§ **Text**:

Jonas Lindberg

Personal information
- Full name: Jonas Keijo Antti Lindberg
- Date of birth: 24 March 1989 (age 37)
- Place of birth: Gothenburg, Sweden
- Height: 1.77 m (5 ft 10 in)
- Positions: Forward; left winger;

Team information
- Current team: GAIS
- Number: 25

Youth career
- Falköpings FK

Senior career*
- Years: Team / Apps / (Gls)
- 2008–2010: Skövde AIK / 60 / (15)
- 2010–2012: GAIS / 26 / (1)
- 2012: → Varbergs BoIS (loan) / 27 / (2)
- 2013–2015: Ljungskile / 85 / (20)
- 2016–2017: Sarpsborg 08 / 45 / (4)
- 2018: GAIS / 15 / (1)
- 2018–2020: IK Sirius / 30 / (2)
- 2021–: GAIS / 124 / (7)

= Jonas Lindberg =

Swedish footballer

Jonas Lindberg (born 24 March 1989) is a Swedish footballer who plays as a forward for GAIS.

==Club career==
On 4 November 2015 he signed a deal with Sarpsborg 08 for 2 years.

§ **Task 1**: In the Jonas Lindberg profile, which club did he sign a two-year deal with on 4 November 2015?
§ **Task 2**: Duplicate the portion of the Jonas Lindberg profile from "- 2016–2017: Sarpsborg" up to and including "forward for GAIS.".
You will not need the data at all.

§ **Exercise data**:
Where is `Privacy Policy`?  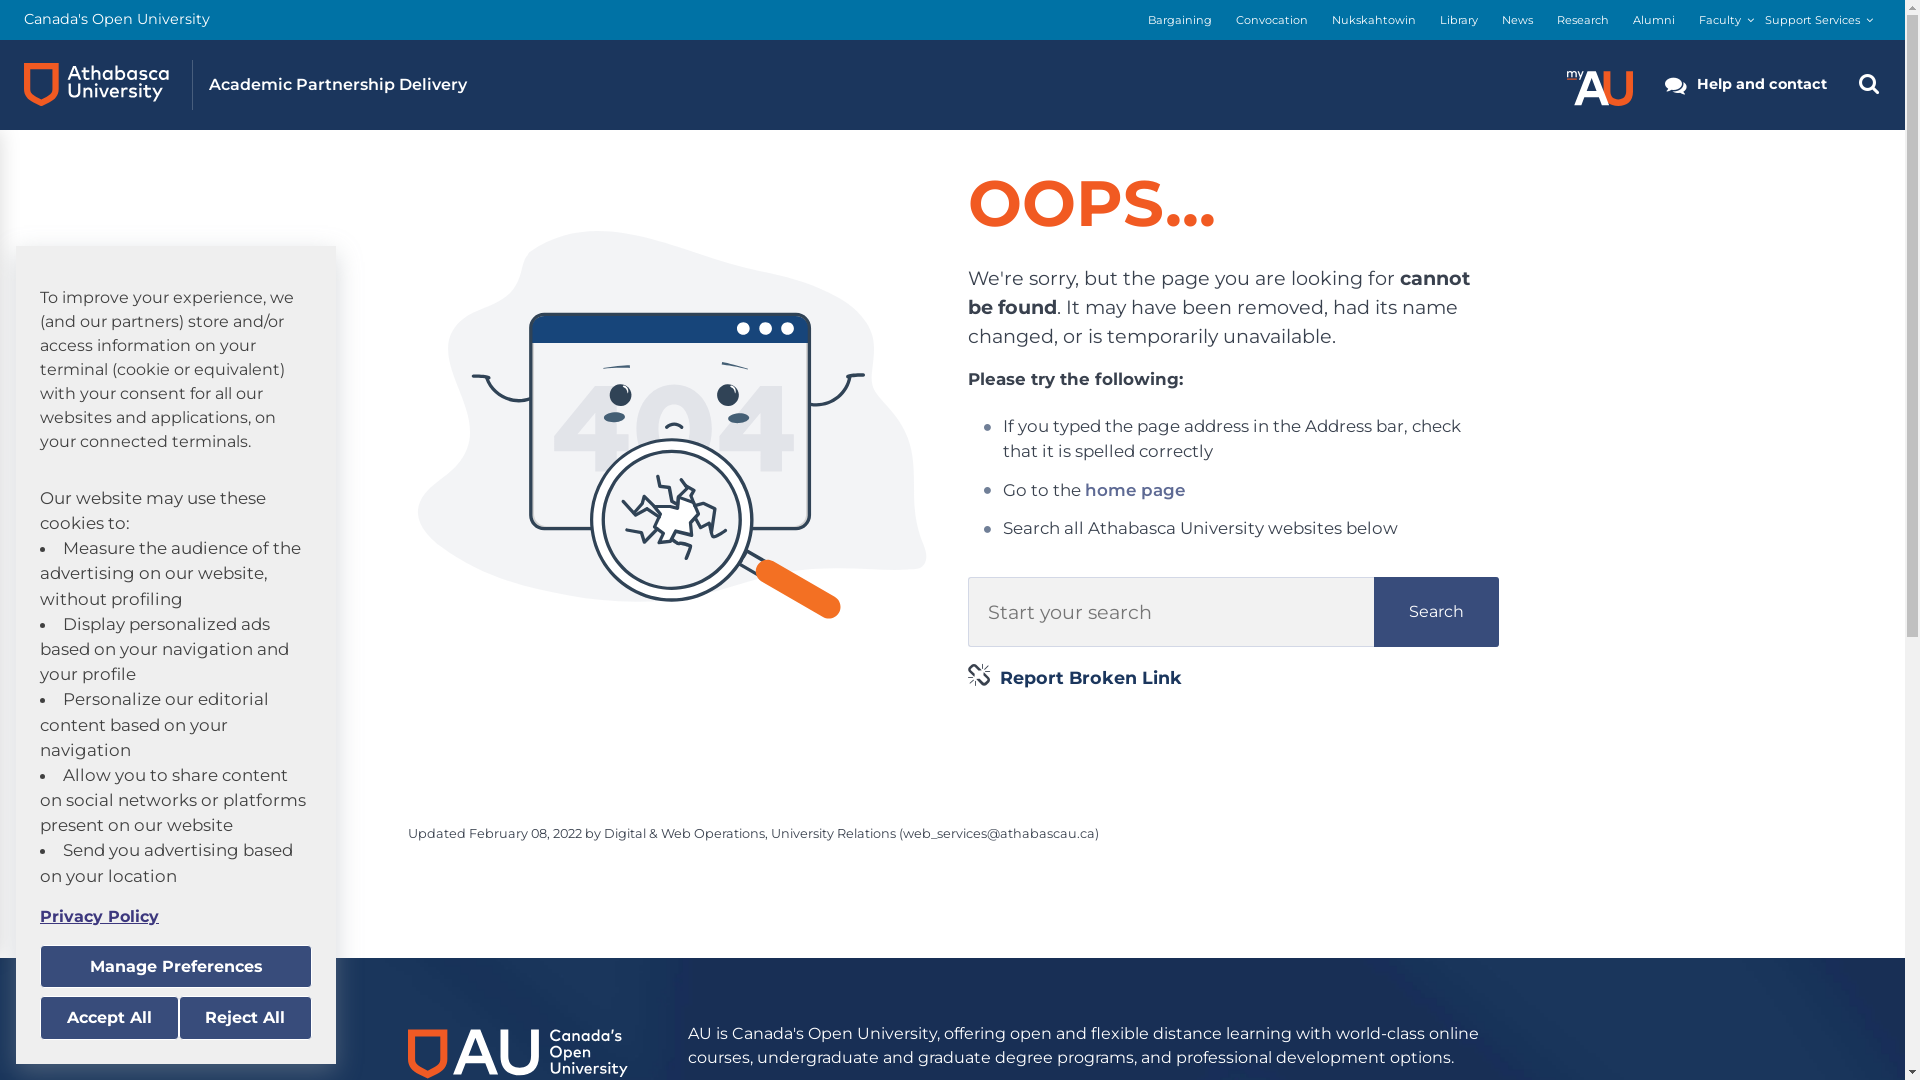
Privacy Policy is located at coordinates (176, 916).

§ **Written response 1**: Sarpsborg 08

§ **Written response 2**:
- 2016–2017: Sarpsborg 08 / 45 / (4)
- 2018: GAIS / 15 / (1)
- 2018–2020: IK Sirius / 30 / (2)
- 2021–: GAIS / 124 / (7)

= Jonas Lindberg =

Swedish footballer

Jonas Lindberg (born 24 March 1989) is a Swedish footballer who plays as a forward for GAIS.